Il seminario di formazione nazionale

Il seminario di formazione nazionale

Un passo in avanti nella costruzione del partito

 

Ruggero Mantovani

 

Con la nascita di “Progetto Comunista - Rifondare l’Opposizione dei Lavoratori”, la formazione teorico - politica dei militanti e dei quadri assume un ruolo centrale per il suo sviluppo. Tanto più oggi, è necessario accrescere e potenziare una scuola d’educazione politica il cui portato essenziale non può essere il riflesso di un esercizio di acculturazione libresca sui temi del marxismo rivoluzionario, ma la formazione di quadri e di militanti che fin da oggi si pongono sul terreno della costruzione del partito rivoluzionario.

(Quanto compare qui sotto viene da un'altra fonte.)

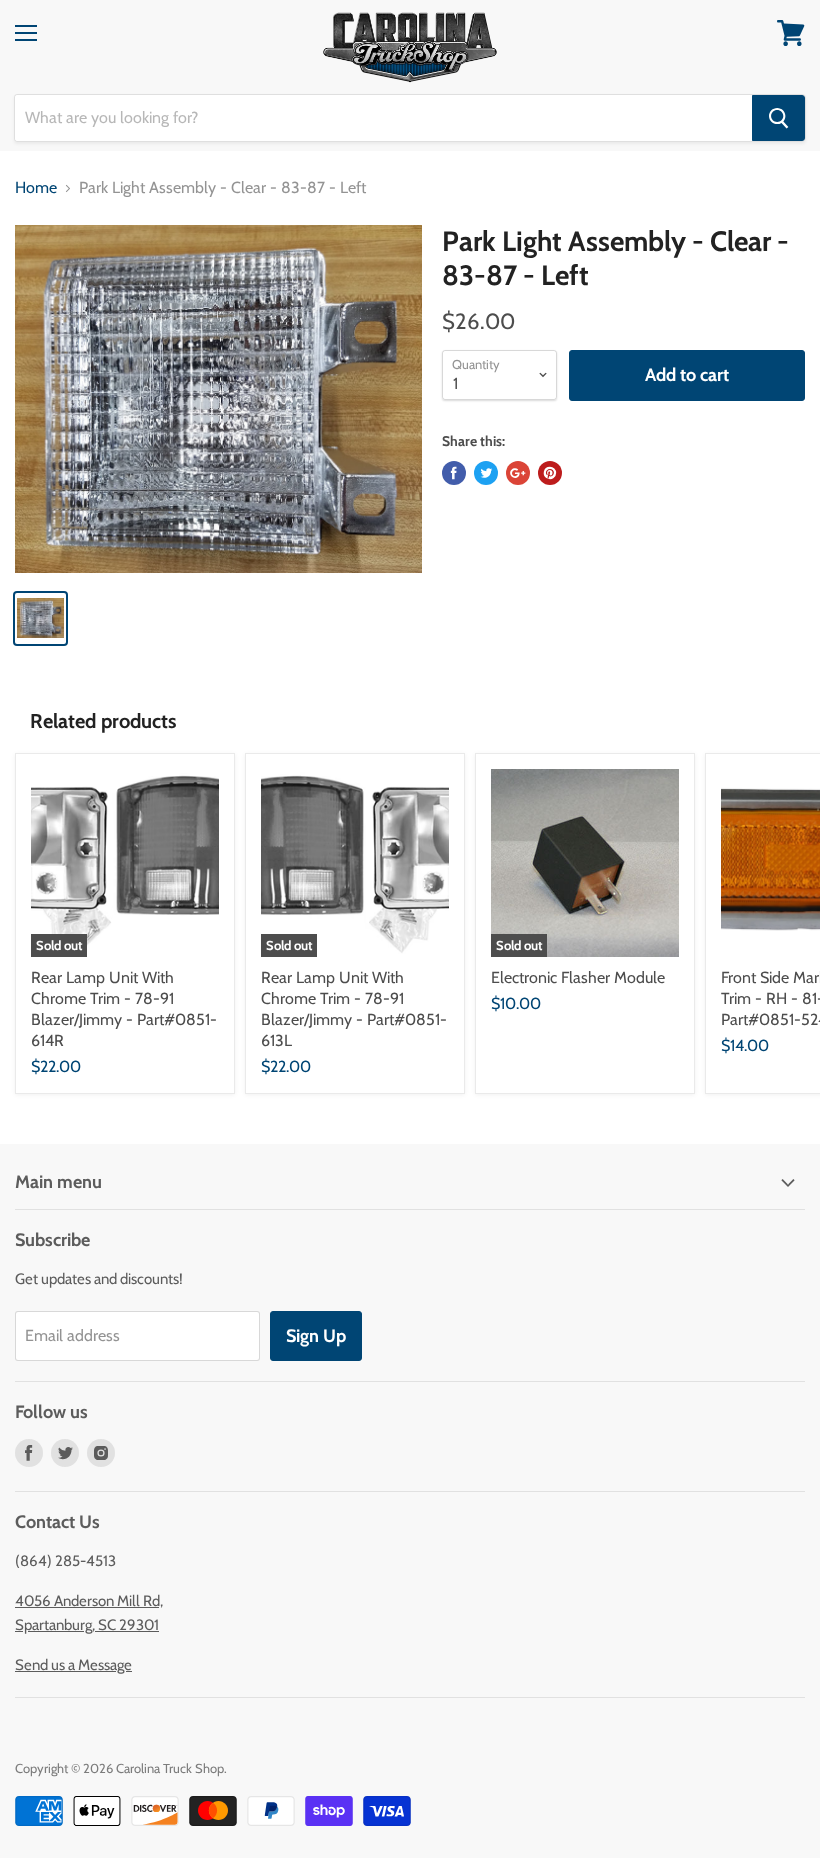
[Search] (778, 118)
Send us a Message (73, 1665)
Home (36, 188)
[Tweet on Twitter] (486, 473)
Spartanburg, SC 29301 (87, 1625)
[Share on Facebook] (454, 473)
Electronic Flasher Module (578, 977)
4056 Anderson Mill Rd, (89, 1601)
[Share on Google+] (518, 473)
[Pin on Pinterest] (550, 473)
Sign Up (316, 1336)
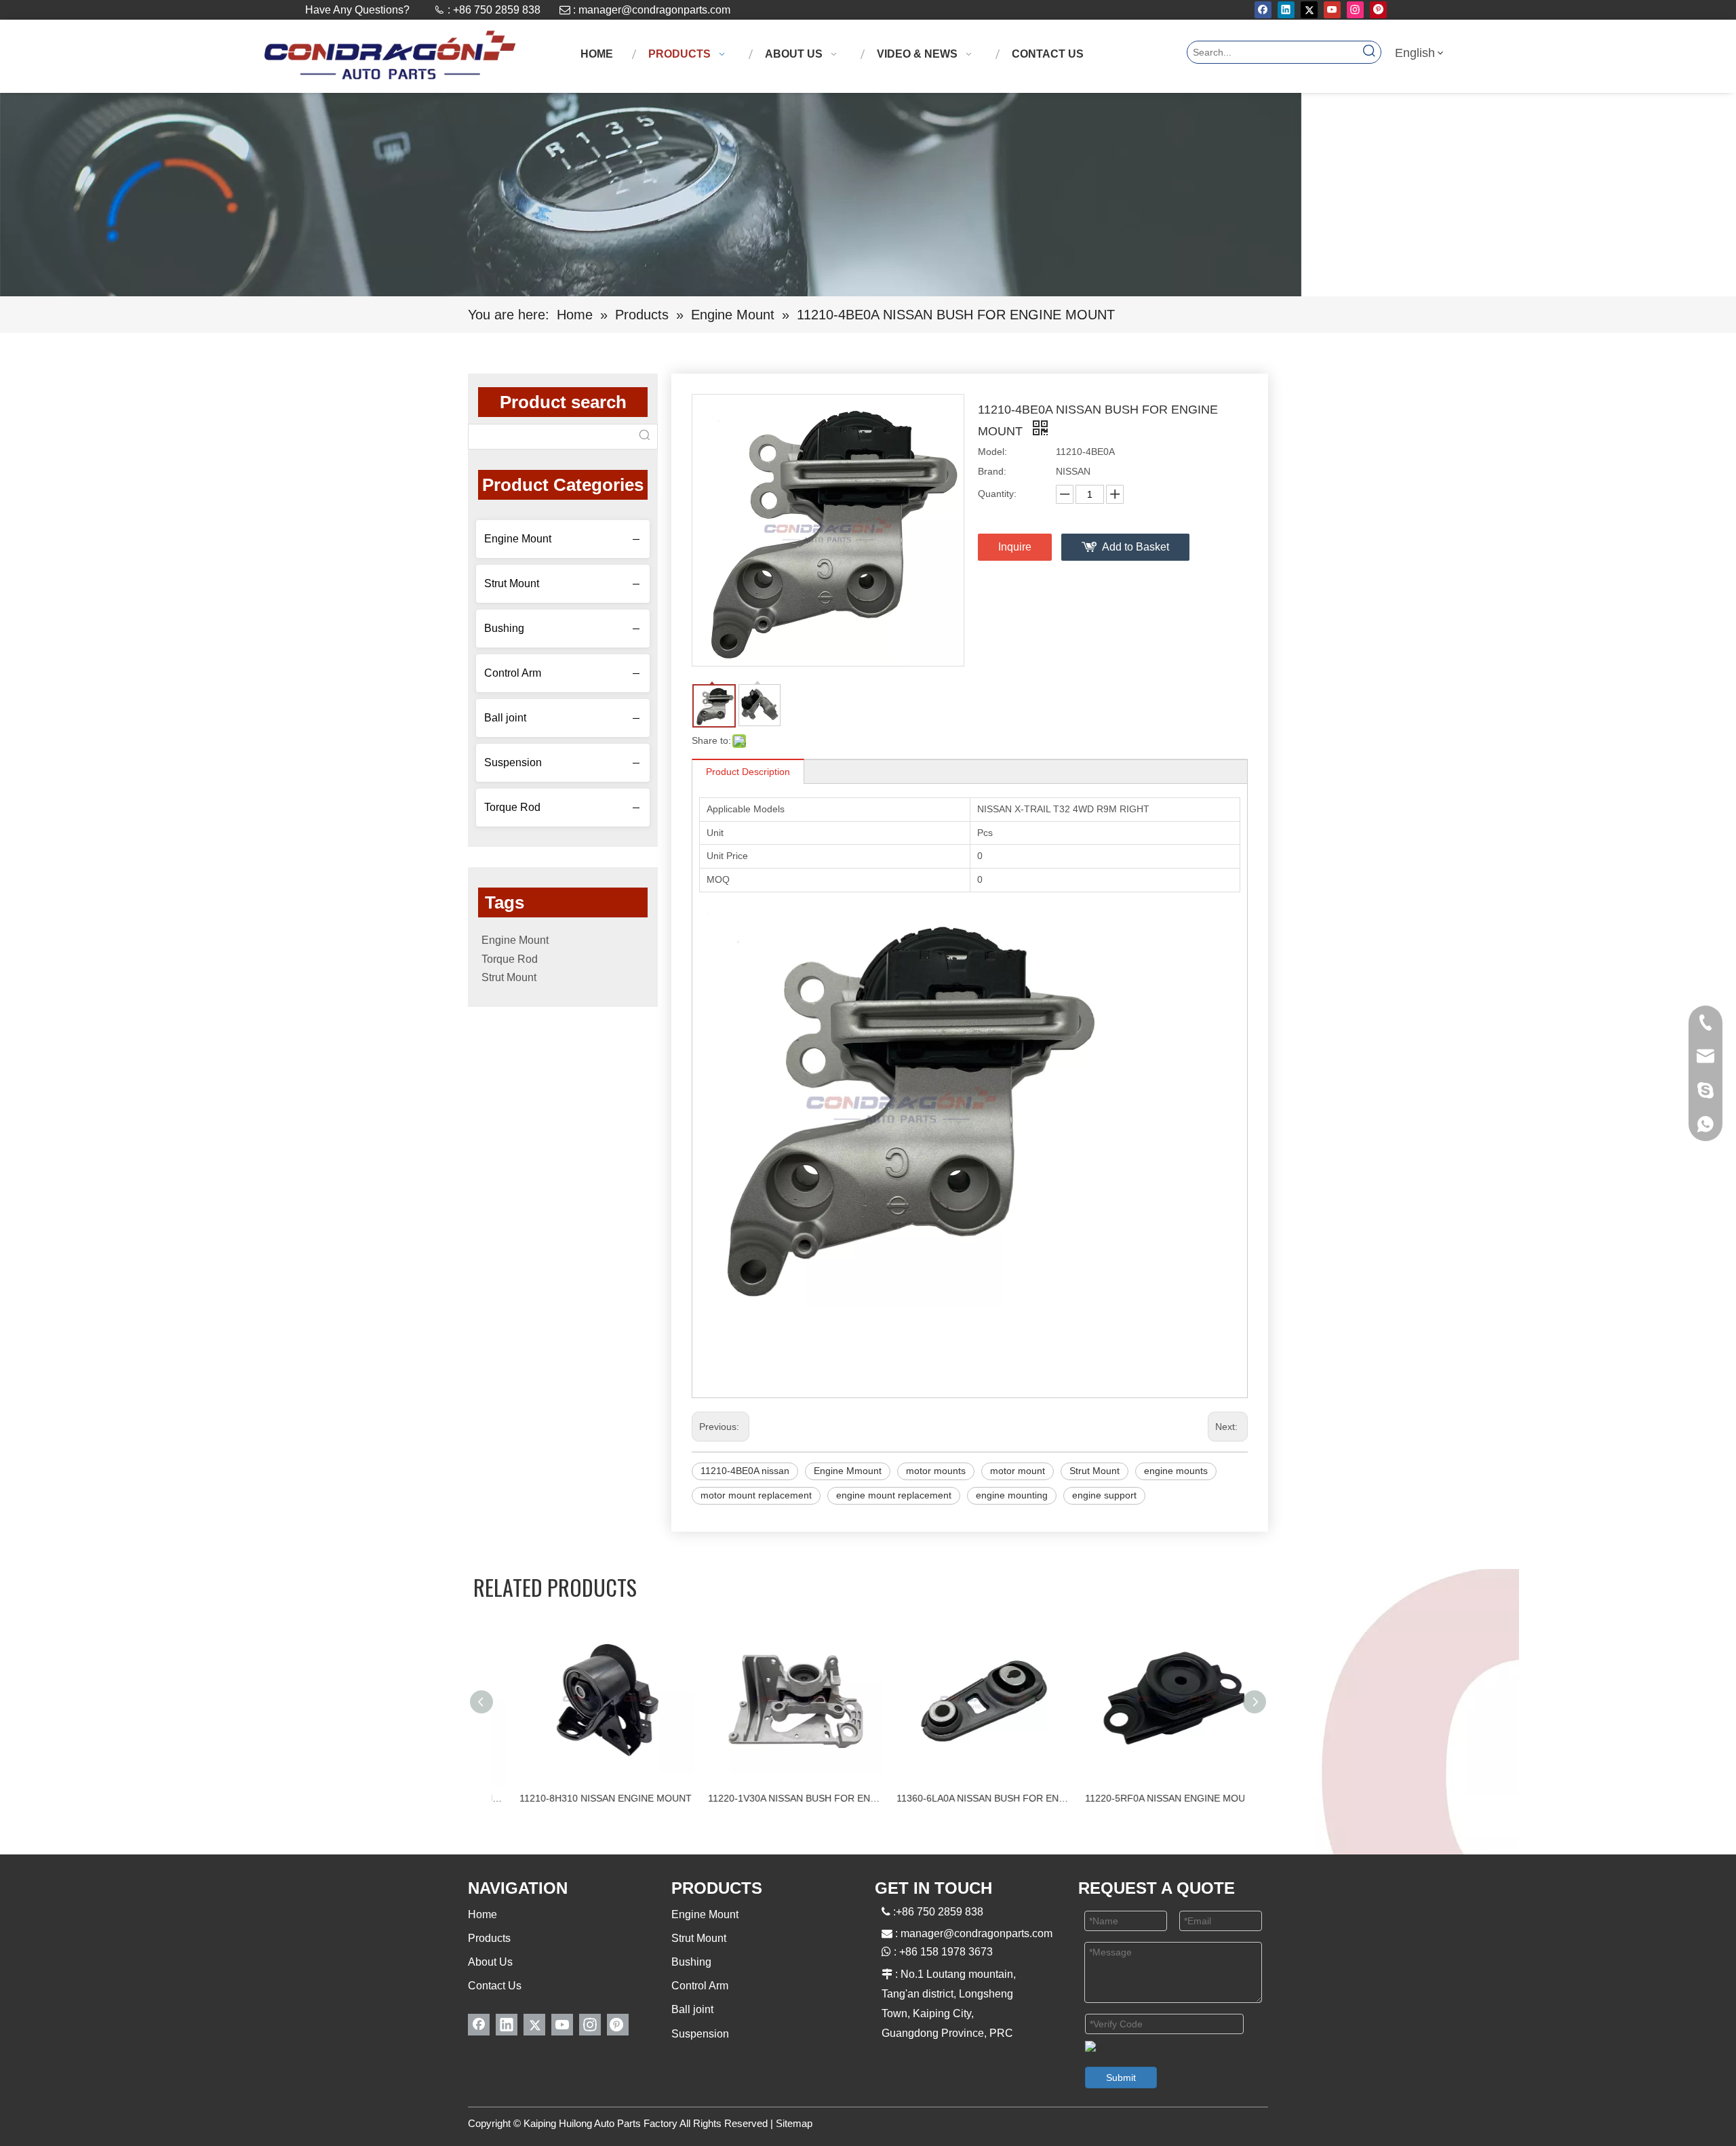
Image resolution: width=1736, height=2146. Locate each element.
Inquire (1014, 547)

Un primo momento significativo in questa direzione è stato caratterizzato dal Seminario nazionale che si è tenuto a Bellaria dal 21 al 23 luglio del 2006. Un’esperienza preziosa e ben riuscita, sia per i temi trattati ma soprattutto per il dibattito che si è animato tra i partecipanti, espresso con domande specifiche ai relatori e con approfondimenti sui temi affrontati.

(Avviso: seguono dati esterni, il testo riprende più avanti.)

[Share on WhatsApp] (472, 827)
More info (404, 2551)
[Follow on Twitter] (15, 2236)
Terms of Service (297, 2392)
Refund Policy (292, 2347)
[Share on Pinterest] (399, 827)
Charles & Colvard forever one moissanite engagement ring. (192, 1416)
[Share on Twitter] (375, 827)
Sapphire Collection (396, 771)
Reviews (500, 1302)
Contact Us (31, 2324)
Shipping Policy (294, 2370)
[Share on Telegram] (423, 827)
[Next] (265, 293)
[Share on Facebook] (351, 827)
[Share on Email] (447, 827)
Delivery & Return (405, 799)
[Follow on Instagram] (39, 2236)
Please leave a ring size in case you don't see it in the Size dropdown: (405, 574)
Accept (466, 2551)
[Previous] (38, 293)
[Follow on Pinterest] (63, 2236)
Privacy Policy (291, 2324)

La scelta degli argomenti trattati dai relatori, pur nella loro specificità e diversità del campo d’indagine, hanno mostrato una sostanziale omogeneità d’approccio teorico. In definitiva, il tentativo (riteniamo ben riuscito) è stato quello di far emergere i fondamenti del marxismo rivoluzionario, nel suo specifico storico e nella sua evoluzione, approfondendo alcune esperienze del movimento operaio internazionale che hanno di fatto confermato l’attualità della prospettiva rivoluzionaria e socialista.

Una prospettiva, quest’ultima, che indica come la formazione politica per un partito d’avanguardia non è un riflesso ideologico e scolastico, la ricerca chimica di codici teorici, ma si misura anzitutto nella necessità di costruire e sviluppare quel patrimonio politico che, nell’esperienza pratica, diviene un’imprescindibile “cassetta degli attrezzi”.

 

La questione sindacale

 

Il seminario di formazione teorico-politica che si è tenuto a Bellaria si è costruito su due direttrice fondamentali: la centralità del programma transitorio nella sue origini e nelle specifiche esperienze storiche; nelle sue implicazioni pratiche e nella tattica sindacale; le radici del riformismo e la necessità della costruzione del partito rivoluzionario.

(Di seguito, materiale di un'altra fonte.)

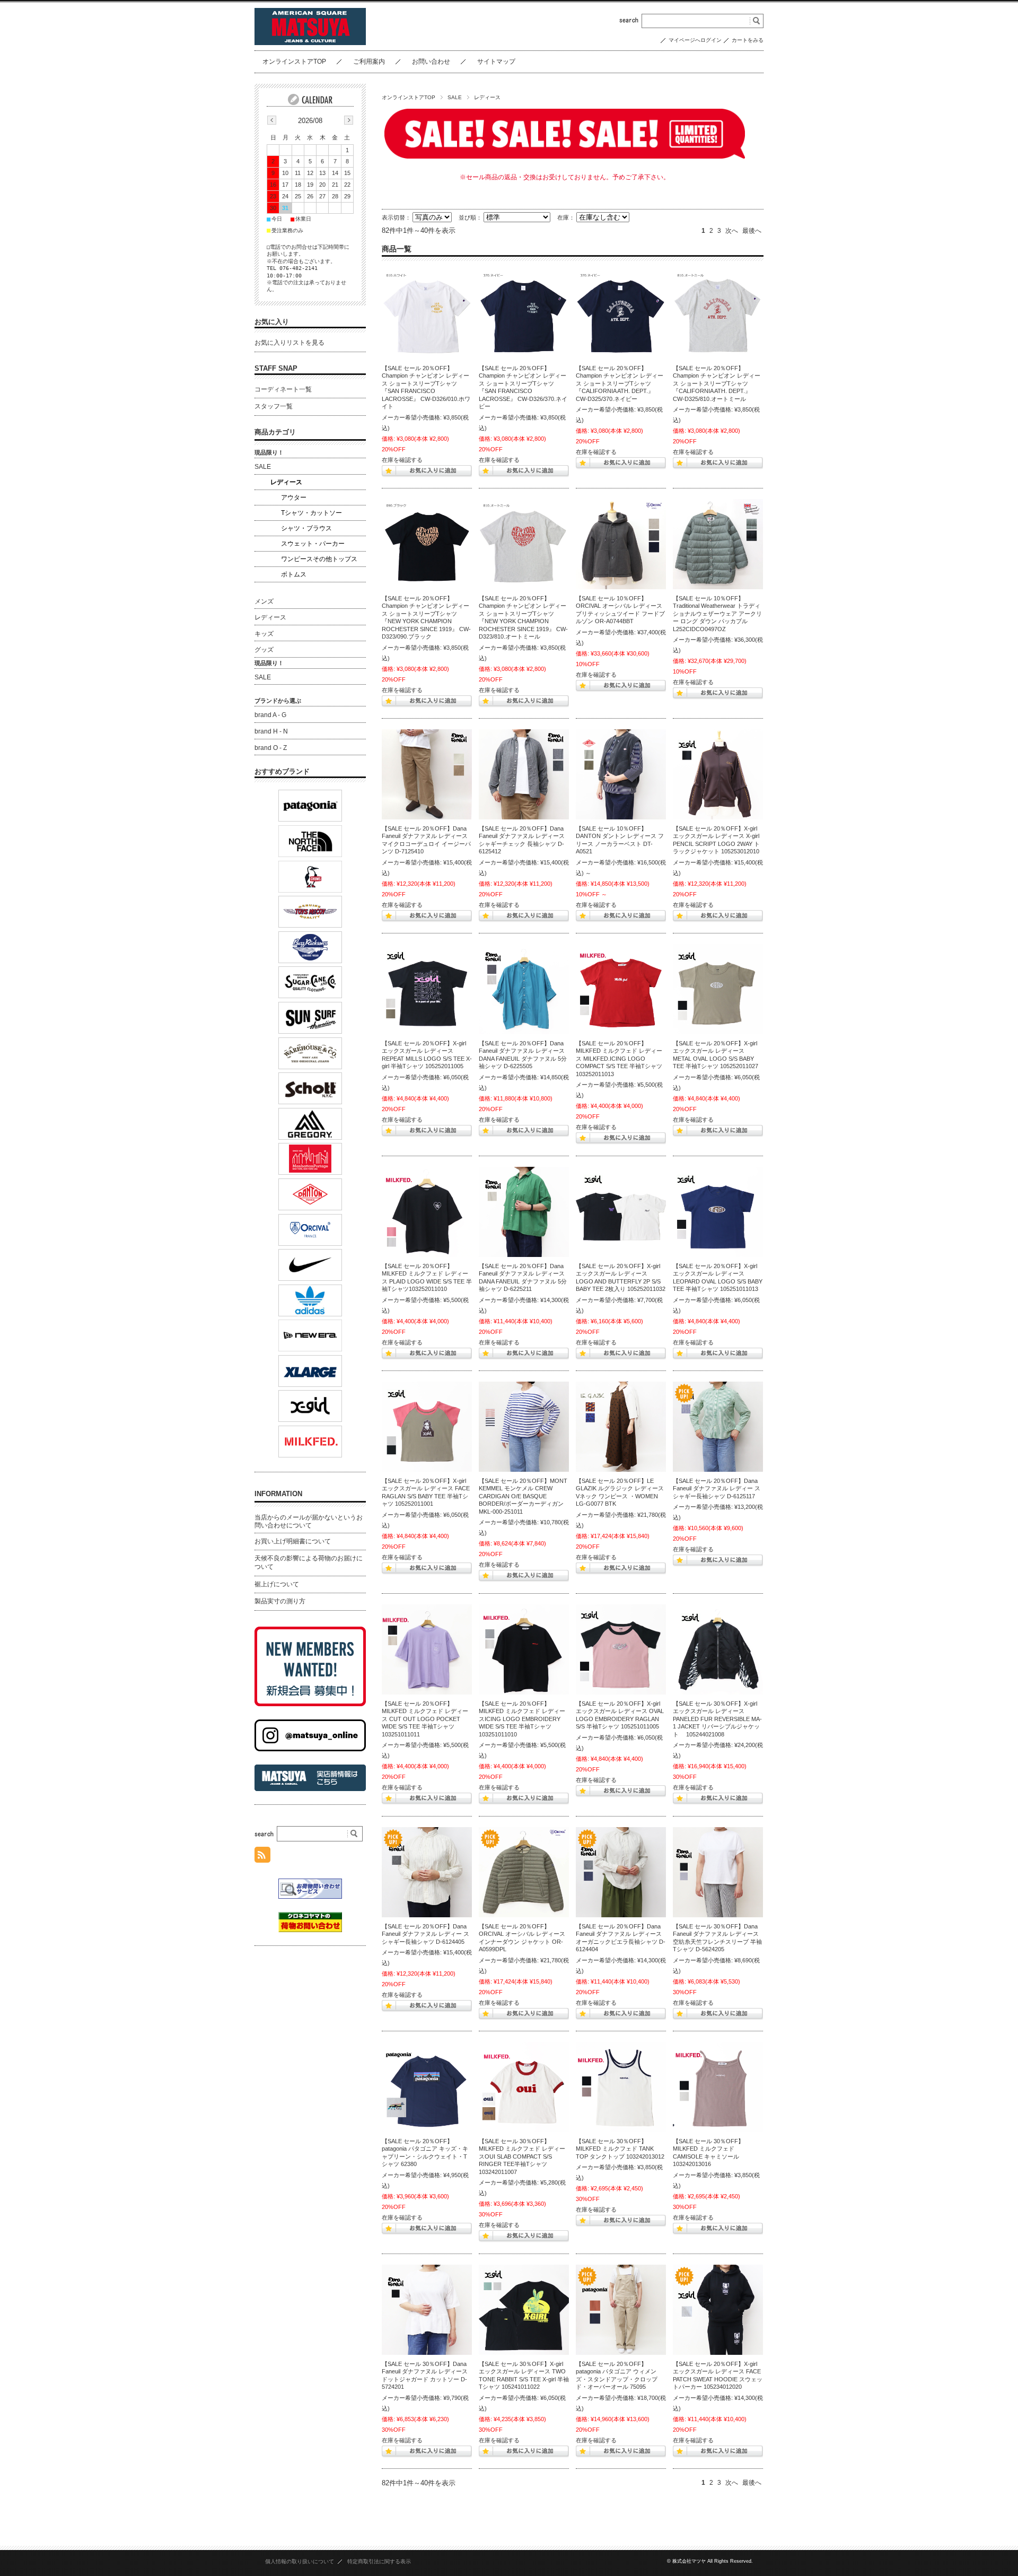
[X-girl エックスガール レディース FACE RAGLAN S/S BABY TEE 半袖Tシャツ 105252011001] (427, 1427)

La prima relazione, “Il programma di transizione oggi: la questione sindacale”, trattata dal compagno Antonino Marceca, ha affrontato la centralità del programma transitorio, quale guida essenziale nell’azione pratica dei comunisti e, in particolare, nella sua applicazione alla lotta sindacale. Il relatore partendo da una dettagliata analisi degli stadi della coscienza di classe − spontanea ed istintiva nel suo nascere, tradeunionista e rivendicativa nel suo livello superiore − ha evidenziato come la coscienza socialista, non essendo un dato ontologico nella classe operaia, deve essere portata dall’esterno. Per dirla con Trotsky, i comunisti “…non adattano il programma alle congiunture politiche o al pensiero o allo stato d’animo delle masse; adattano il programma alla situazione oggettiva come essa è rappresentata dalla struttura economica di classe della società (...) il compito del partito è portare la mentalità arretrata delle masse in armonia con i fatti oggettivi”[1].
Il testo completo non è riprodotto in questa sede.